EXCERPTED RECORDS:
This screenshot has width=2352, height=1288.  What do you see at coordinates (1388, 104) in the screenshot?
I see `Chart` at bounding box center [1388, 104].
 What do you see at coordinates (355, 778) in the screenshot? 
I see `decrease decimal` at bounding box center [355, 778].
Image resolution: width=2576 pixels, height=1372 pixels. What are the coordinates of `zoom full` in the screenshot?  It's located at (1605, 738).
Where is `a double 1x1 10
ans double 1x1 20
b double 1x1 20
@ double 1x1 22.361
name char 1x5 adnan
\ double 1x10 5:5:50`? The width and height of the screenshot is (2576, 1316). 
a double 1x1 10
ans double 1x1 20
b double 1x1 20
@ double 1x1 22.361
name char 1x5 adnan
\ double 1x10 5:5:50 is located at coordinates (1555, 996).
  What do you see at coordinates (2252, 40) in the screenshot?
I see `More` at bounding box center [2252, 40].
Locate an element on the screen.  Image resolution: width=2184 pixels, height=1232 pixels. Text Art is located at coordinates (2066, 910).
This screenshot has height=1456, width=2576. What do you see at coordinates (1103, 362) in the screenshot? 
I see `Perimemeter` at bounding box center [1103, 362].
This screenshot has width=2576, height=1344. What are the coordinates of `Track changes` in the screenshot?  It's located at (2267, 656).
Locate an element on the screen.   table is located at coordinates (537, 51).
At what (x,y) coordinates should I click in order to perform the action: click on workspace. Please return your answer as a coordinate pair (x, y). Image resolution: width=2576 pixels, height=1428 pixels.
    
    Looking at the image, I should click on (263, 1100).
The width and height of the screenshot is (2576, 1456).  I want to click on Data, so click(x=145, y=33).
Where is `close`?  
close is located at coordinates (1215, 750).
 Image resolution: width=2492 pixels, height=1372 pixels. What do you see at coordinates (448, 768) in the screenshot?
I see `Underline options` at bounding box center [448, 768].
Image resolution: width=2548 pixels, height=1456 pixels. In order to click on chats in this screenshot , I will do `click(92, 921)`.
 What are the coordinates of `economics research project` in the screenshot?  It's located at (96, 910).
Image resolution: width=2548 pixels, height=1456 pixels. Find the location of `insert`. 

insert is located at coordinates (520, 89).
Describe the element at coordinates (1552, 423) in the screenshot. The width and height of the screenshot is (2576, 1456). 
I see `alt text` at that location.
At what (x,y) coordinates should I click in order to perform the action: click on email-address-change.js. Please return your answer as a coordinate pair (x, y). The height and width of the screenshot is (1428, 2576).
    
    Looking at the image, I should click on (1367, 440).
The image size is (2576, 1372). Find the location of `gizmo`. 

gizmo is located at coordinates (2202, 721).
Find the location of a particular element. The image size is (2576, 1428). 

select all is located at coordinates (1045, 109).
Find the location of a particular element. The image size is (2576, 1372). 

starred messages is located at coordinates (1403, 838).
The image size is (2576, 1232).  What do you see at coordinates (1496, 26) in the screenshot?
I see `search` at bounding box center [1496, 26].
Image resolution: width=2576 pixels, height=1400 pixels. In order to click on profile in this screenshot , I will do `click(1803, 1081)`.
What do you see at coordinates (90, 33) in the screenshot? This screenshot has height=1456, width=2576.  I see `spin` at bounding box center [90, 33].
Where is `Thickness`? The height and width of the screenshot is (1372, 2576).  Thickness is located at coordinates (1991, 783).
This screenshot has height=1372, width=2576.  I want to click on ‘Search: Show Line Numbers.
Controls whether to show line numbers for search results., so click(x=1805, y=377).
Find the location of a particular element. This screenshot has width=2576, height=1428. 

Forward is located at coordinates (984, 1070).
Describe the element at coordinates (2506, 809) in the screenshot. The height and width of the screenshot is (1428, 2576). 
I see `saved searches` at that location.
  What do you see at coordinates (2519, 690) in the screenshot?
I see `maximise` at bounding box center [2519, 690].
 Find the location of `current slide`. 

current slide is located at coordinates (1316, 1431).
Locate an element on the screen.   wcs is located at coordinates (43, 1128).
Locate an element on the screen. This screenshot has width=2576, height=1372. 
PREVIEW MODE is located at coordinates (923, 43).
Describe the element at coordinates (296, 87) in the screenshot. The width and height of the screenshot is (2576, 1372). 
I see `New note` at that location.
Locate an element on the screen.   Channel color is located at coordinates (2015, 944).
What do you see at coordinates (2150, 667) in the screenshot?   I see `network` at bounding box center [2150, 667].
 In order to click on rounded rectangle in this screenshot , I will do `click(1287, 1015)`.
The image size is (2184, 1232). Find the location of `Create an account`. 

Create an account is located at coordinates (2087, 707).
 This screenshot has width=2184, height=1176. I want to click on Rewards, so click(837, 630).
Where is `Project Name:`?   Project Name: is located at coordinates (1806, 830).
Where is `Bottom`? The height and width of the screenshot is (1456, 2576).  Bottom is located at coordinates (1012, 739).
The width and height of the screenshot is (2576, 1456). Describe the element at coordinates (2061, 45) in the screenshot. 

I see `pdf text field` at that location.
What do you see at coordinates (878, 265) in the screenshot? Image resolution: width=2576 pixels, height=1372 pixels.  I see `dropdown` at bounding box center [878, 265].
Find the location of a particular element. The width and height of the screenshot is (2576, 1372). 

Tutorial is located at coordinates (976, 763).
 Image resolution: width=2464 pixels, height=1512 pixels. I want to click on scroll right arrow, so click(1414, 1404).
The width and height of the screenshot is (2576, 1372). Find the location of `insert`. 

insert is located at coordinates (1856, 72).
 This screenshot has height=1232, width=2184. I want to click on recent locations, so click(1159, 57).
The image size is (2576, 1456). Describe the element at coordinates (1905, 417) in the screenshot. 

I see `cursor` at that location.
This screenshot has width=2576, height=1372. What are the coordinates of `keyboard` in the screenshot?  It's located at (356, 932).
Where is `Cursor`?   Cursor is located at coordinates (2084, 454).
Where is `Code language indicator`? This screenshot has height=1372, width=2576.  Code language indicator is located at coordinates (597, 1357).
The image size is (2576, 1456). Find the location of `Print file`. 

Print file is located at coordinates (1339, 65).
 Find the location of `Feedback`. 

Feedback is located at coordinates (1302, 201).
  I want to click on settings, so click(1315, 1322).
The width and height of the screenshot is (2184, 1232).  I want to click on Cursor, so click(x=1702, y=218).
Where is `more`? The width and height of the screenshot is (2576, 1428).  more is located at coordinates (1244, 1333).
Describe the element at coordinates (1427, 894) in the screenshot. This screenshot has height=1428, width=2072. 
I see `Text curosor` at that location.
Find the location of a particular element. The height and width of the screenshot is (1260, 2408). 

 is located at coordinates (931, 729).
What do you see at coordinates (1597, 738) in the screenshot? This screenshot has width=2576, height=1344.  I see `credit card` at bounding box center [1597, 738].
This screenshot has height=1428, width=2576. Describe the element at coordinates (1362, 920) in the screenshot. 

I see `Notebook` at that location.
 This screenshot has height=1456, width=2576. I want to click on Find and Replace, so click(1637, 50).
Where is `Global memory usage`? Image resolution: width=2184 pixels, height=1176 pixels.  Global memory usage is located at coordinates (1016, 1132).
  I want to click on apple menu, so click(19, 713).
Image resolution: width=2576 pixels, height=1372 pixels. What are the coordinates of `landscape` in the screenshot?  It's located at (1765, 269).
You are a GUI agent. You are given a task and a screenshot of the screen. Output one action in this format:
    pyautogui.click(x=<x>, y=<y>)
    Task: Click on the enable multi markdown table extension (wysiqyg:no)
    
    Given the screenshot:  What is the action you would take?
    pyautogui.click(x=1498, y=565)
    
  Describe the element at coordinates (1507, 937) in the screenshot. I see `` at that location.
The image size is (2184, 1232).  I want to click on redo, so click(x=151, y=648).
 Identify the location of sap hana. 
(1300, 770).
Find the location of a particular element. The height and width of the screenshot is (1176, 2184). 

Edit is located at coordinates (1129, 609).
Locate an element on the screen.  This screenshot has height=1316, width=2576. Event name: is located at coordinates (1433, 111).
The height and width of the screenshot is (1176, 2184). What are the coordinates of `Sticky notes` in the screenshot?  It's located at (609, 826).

WHAT TO DO: Return the lines of the material unchanged, from the start through the line containing "center [355, 778].".

SOLUTION:
This screenshot has width=2352, height=1288.  What do you see at coordinates (1388, 104) in the screenshot?
I see `Chart` at bounding box center [1388, 104].
 What do you see at coordinates (355, 778) in the screenshot? 
I see `decrease decimal` at bounding box center [355, 778].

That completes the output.